When organisations think about AI governance, they typically think about AI they have built — models developed by their data science team, AI tools their technology team has integrated, AI capabilities they have explicitly decided to deploy. This is the visible AI footprint, and it represents a minority of most large organisations' actual AI exposure.

The invisible AI footprint — the AI embedded in third-party software, the AI features added to existing enterprise applications, the AI tools purchased by business units through expense accounts — is typically two to four times larger than the visible footprint in large organisations. And it is the part of the AI footprint where governance is most likely to be absent.

Consider the typical enterprise software stack. The HR platform uses AI for talent screening and performance analytics. The CRM uses AI for lead scoring and churn prediction. The finance system uses AI for anomaly detection and forecasting. The customer service platform uses AI for response generation and escalation routing. The email system uses AI for scheduling and drafting. The cybersecurity platform uses AI for threat detection. In a large organisation, this represents dozens of AI systems, affecting thousands of decisions, with governance that typically consists of the vendor's terms of service and whatever due diligence was conducted at the time of initial procurement — which predates the AI features in most cases.

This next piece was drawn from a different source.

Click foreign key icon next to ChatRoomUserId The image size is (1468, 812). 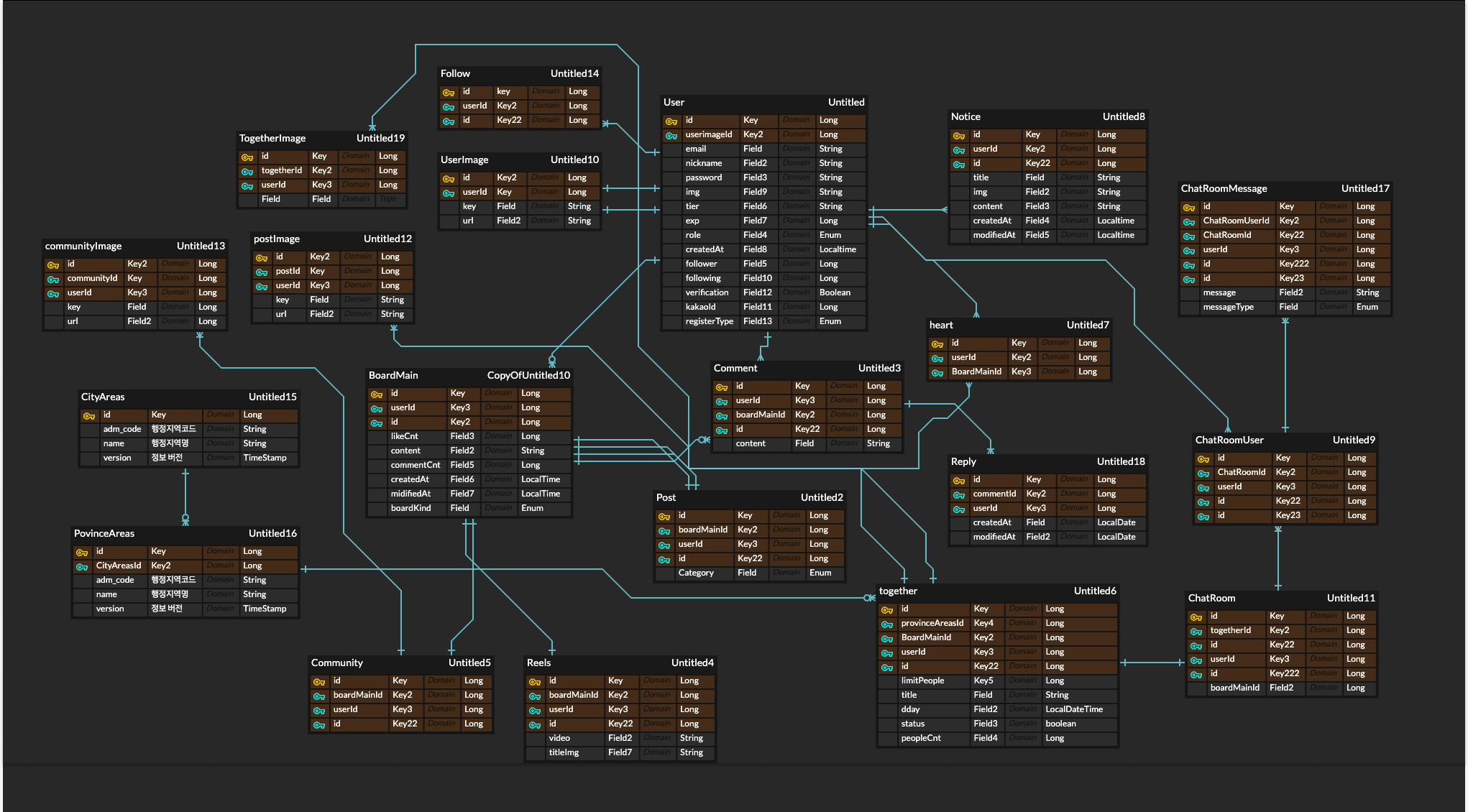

The deployer obligation that cannot be contracted away

Under the EU AI Act, an organisation that uses a third-party AI system in its operations is the deployer of that system and has deployer obligations. These include: ensuring the AI is used within its intended purpose and the conditions established by the provider; implementing human oversight measures; ensuring appropriate monitoring of the AI's operation; and reporting serious incidents. Deployer obligations cannot be transferred to the AI provider through contract. The organisation deploying the AI is responsible for its governance, regardless of who built it.